* _Problem to solve_
Once the images are removed, repeat all of the entries exactly.

-- Opening Marker --

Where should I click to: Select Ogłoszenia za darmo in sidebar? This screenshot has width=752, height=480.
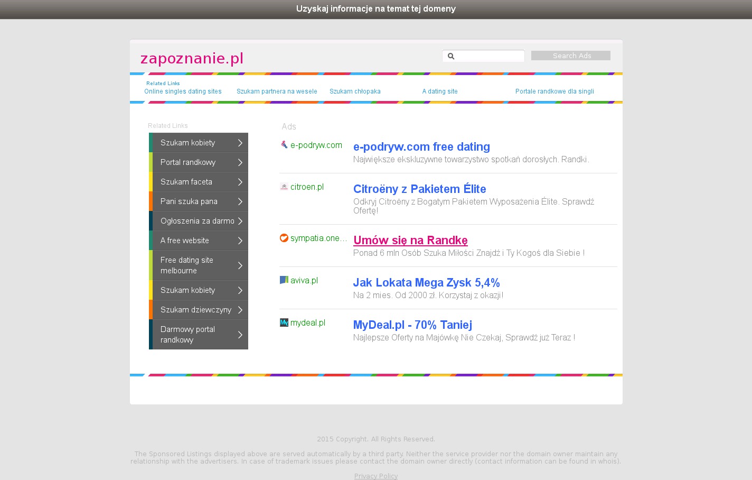[197, 221]
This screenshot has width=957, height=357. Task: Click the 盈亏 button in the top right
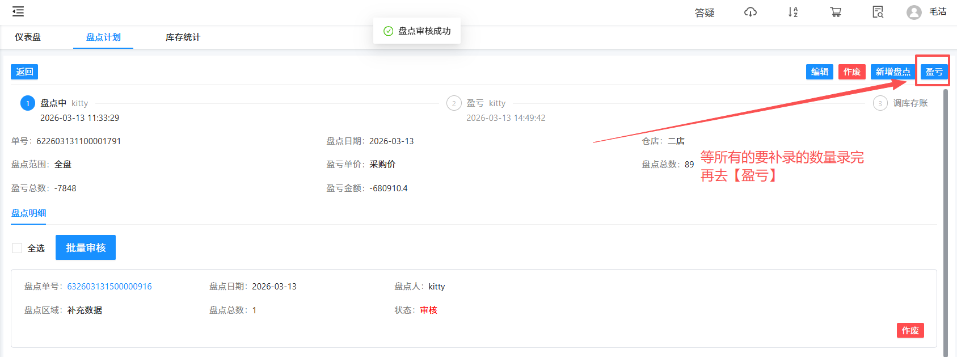934,72
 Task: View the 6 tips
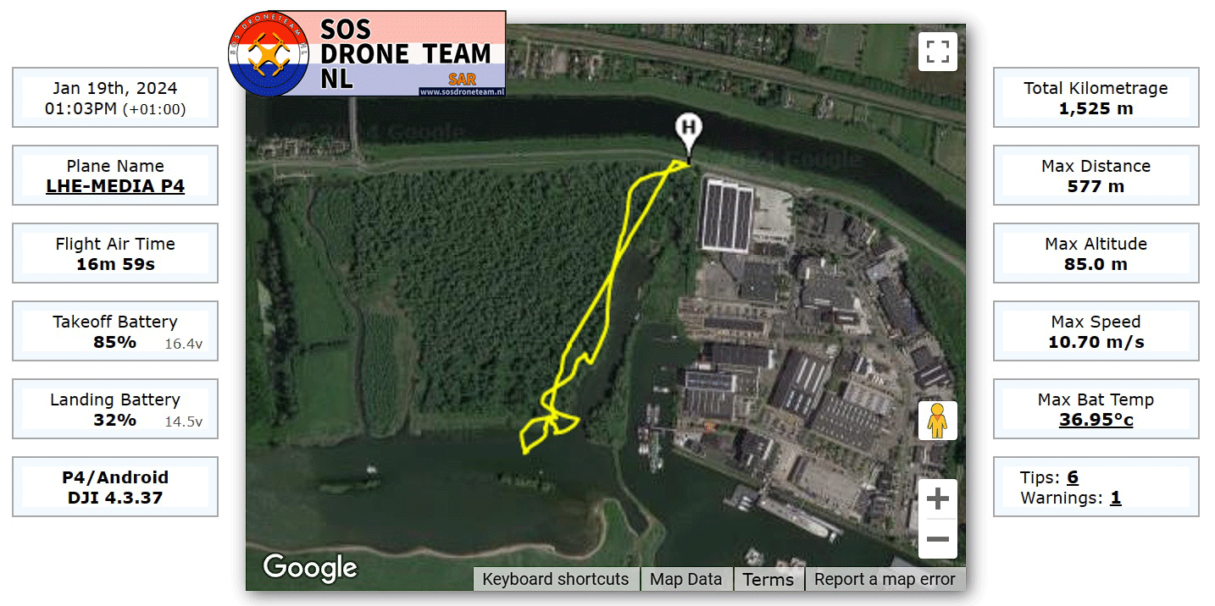(1073, 477)
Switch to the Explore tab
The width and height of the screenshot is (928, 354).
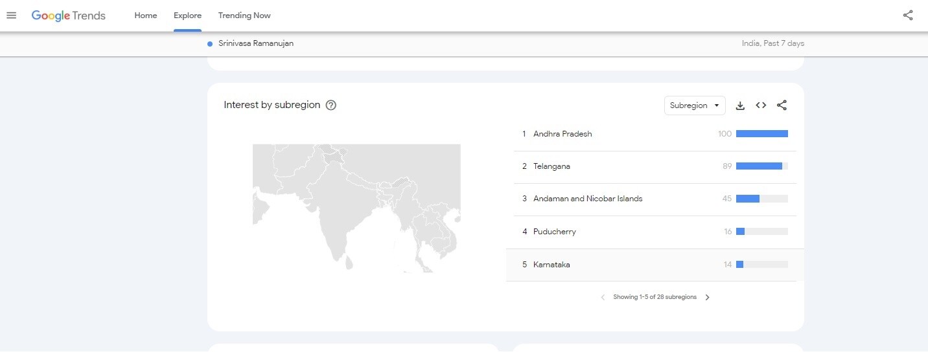tap(187, 16)
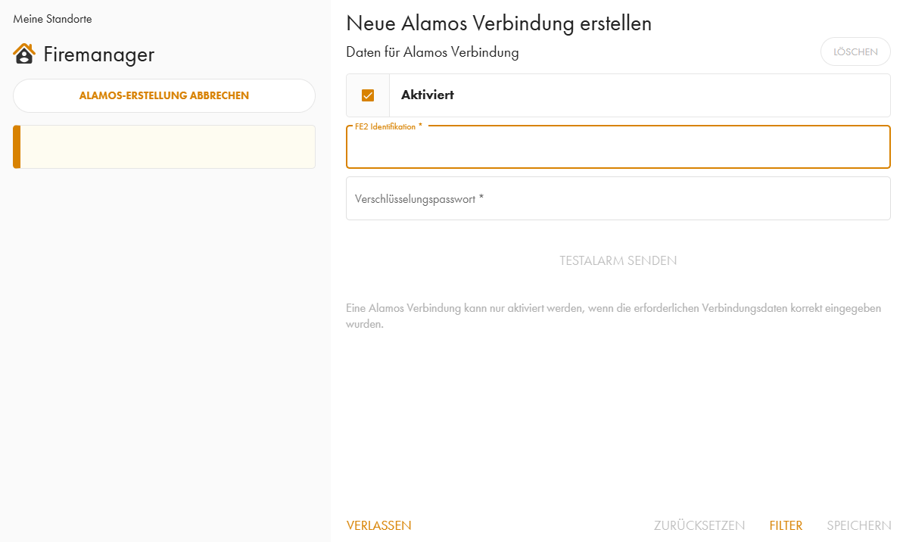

-- Closing Marker --

* _Written solution_
Where should I click to: Select Ogłoszenia za darmo in sidebar? This screenshot has width=752, height=480.
[197, 221]
This screenshot has width=957, height=357. Task: Click the 盈亏 button in the top right
934,72
 Task: View the 6 tips
(1073, 477)
Switch to the Explore tab
The width and height of the screenshot is (928, 354).
tap(187, 16)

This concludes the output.